─── Material provided ───

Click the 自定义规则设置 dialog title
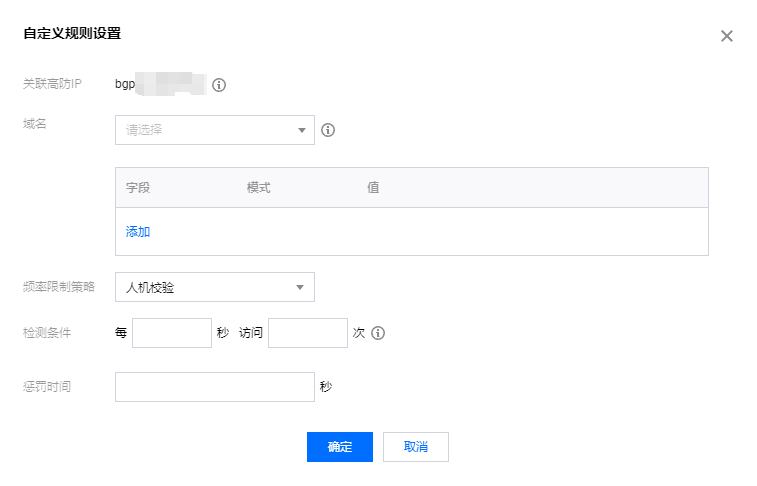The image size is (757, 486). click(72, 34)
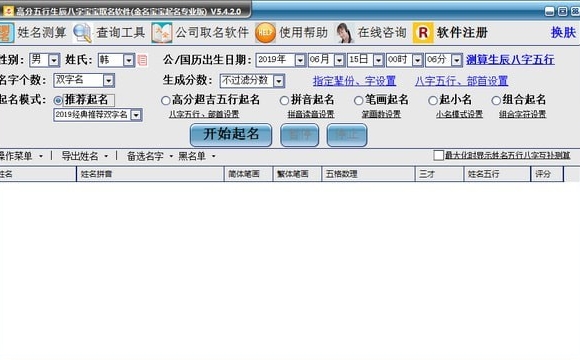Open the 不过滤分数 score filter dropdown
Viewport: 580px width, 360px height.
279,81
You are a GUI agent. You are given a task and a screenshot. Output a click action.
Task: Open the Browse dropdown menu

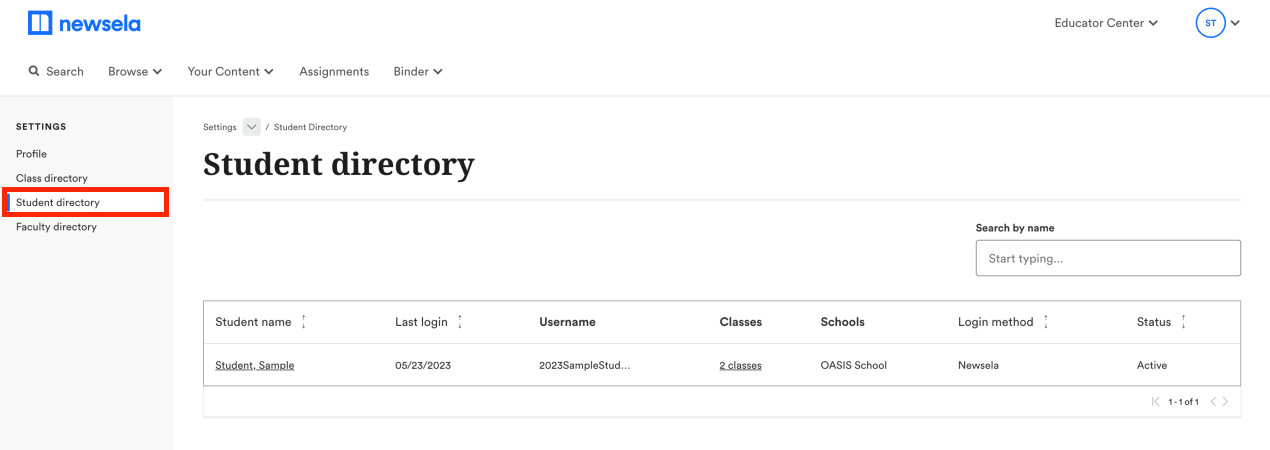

───

▸ **What the exercise asks**
Make an exact copy of the lines above, starting at the line that contains "You are a GUI" and running through the final line of the entries. Omit the pictures.

▸ **Task answer**
You are a GUI agent. You are given a task and a screenshot. Output a click action.
Task: Open the Browse dropdown menu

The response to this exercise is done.